The practical implication for an employer: a foreign-capital corporate Japan office hiring purely into its Tokyo gaishi pool may find PageGroup's Gaishi team a closer fit on consultant-pool match. A Japanese-domiciled large-cap building a bilingual function may find PageGroup's Nikkei team more familiar with internal Japanese-business hiring conventions. For a multi-vertical employer running both gaishi and nikkei hiring across multiple verticals simultaneously, Robert Walters' sub-desk specialisation may better match the breadth of role types.
Candidate experience — what reviewer commentary suggests
Reviewer commentary on Glassdoor (treat as anonymous-platform sentiment, not authoritative) suggests directionally different cultures inside the two firms.
PageGroup Japan Glassdoor signal aggregates 3.8/5 across approximately 43 reviews. Recommend-to-friend is reported at 72% in Japan vs 41% globally — a meaningful Japan-specific positive divergence. Reviewer themes reference structured progression criteria for early-career consultants and access to a recognised industry credential through the brand. Concerns referenced include a heavily social after-work culture, high turnover at the consultant level (particularly within the early 1–2 years (per anonymous reviewers)), and personal commission rates described as lower than at certain peer firms.
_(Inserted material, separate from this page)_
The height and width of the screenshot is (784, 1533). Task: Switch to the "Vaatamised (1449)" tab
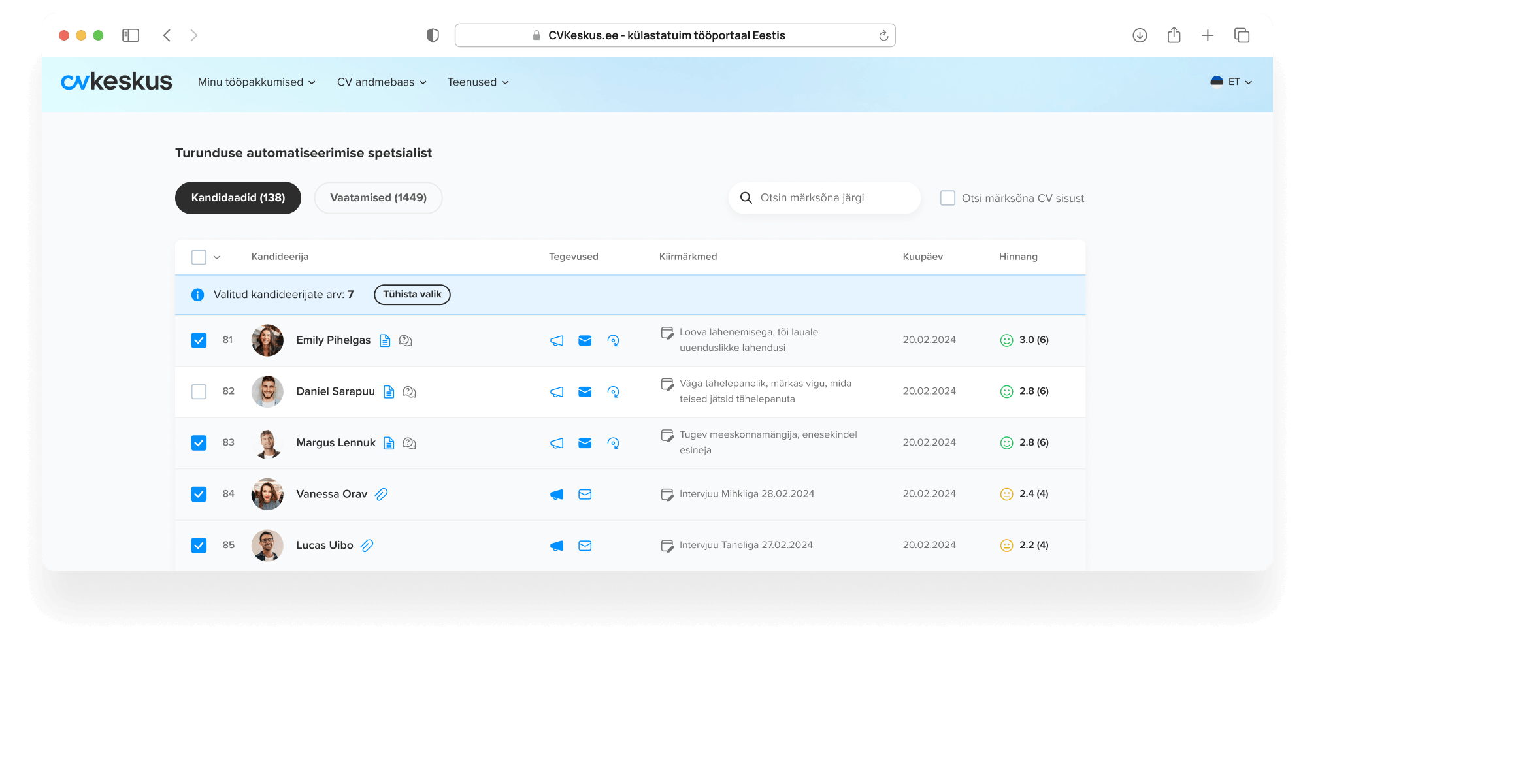click(378, 198)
Robert Walters Japan Glassdoor signal aggregates 3.7/5 across approximately 172 reviews. Recommend-to-friend is in the 73–74% range. Reviewer themes reference the training program as a strength, brand recognition and inbound mandate flow as positive themes, and team cohesion and tenure-built networks. Concerns referenced include a KPI-driven and results-focused culture, personal commission described as lower than at certain peer firms, and reference to internal performance dashboards and quarterly billing review cadence. The compensation structure is team-based profit-sharing rather than individual commission, which differentiates Robert Walters from PageGroup's individual-incentive structure.
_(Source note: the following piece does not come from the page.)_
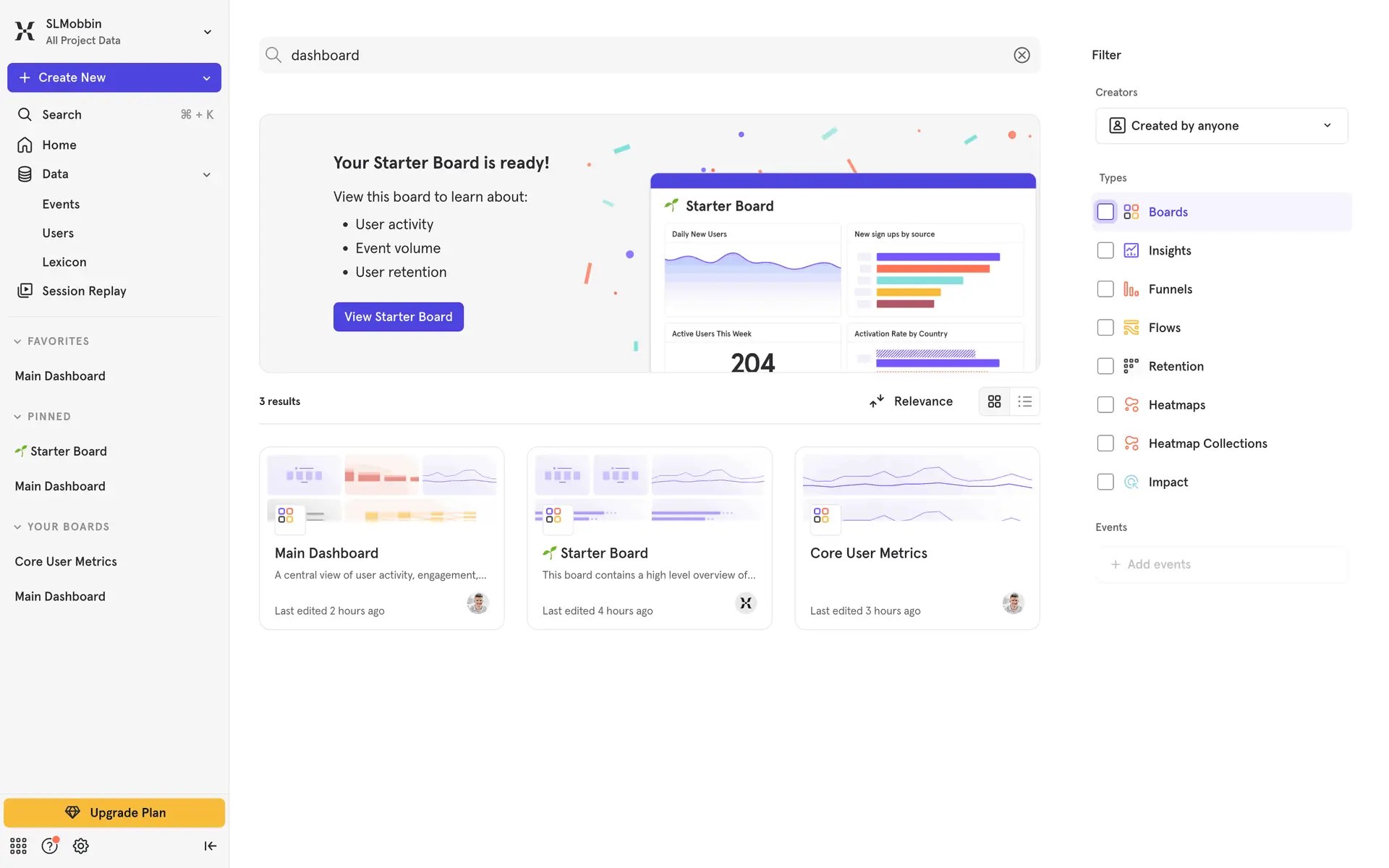Open the apps grid icon
This screenshot has width=1389, height=868.
click(18, 846)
When each tends to fit (structurally appropriate)
PageGroup is structurally fit for employers wanting role-band coverage across junior, mid, and senior simultaneously through the Page Personnel + Michael Page + Page Executive structure; for retained executive engagements where Page Executive's Tokyo presence (live since 2021) is the relevant retained-search route; for employers structurally segmenting between foreign-capital (Gaishi) and Japanese-domiciled (Nikkei) hiring needs and wanting a partner that maps consultant teams to that segmentation.
Robert Walters is structurally fit for employers wanting a separately scoped RPO partner via Resource Solutions; for multi-stream contingency + temp + RPO engagements; for employers based in Kansai needing an Osaka-office presence (PageGroup is Tokyo-only); for sub-desk-specific BF front-office mandates where Robert Walters' BF coverage runs deeper than PageGroup's BF stream.
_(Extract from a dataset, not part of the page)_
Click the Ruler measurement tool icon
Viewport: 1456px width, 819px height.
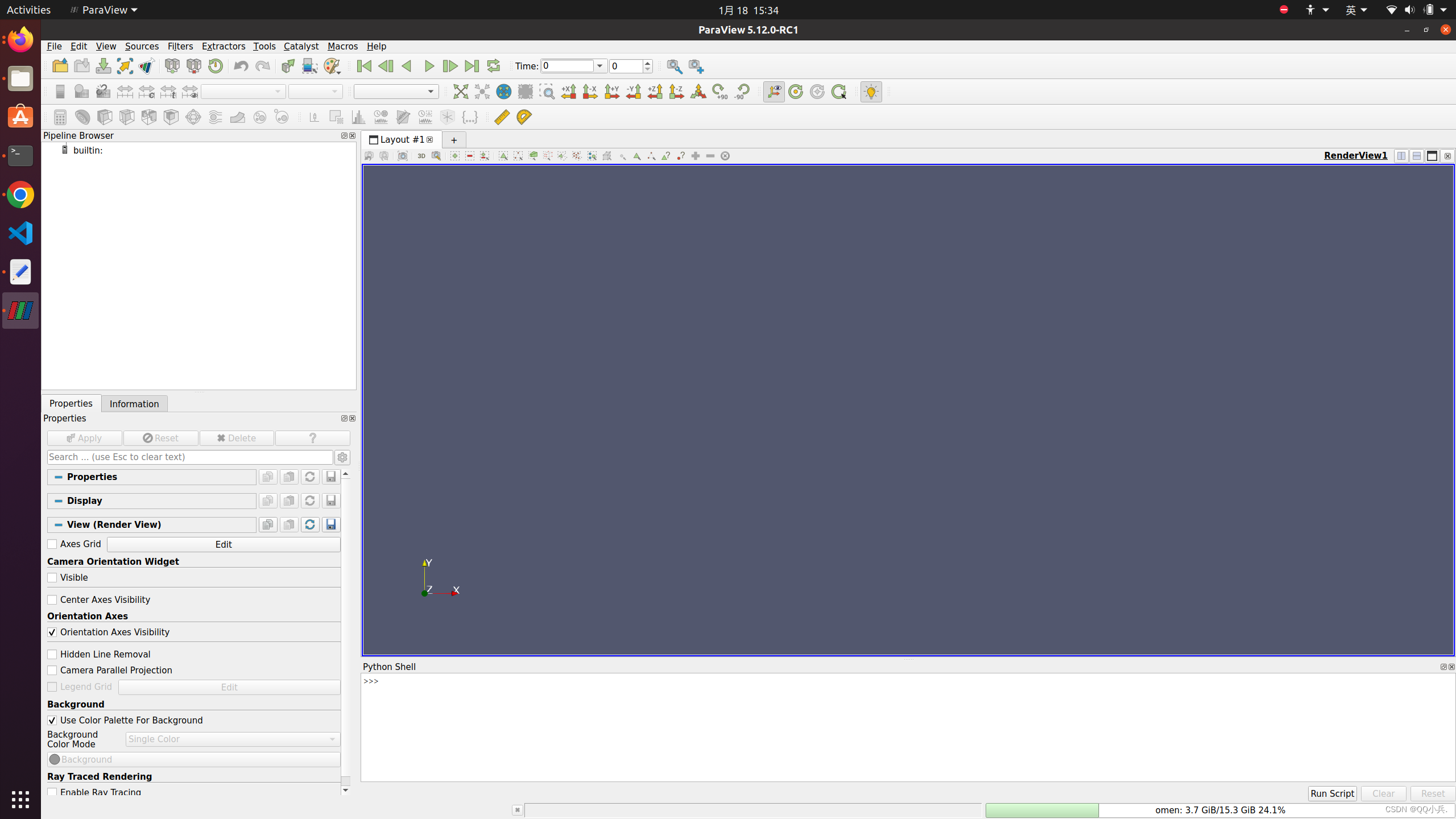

Where both fit — which is the majority of bilingual mid-senior contingency hires across the nine shared verticals — both firms are commonly engaged in parallel. The structural consequence is that a typical foreign-capital corporate Japan office running a finance, technology, or supply chain hire commonly uses Robert Walters and PageGroup together, sometimes adding Hays Japan or Morgan McKinley alongside, and treating the multi-firm engagement as additive rather than competitive.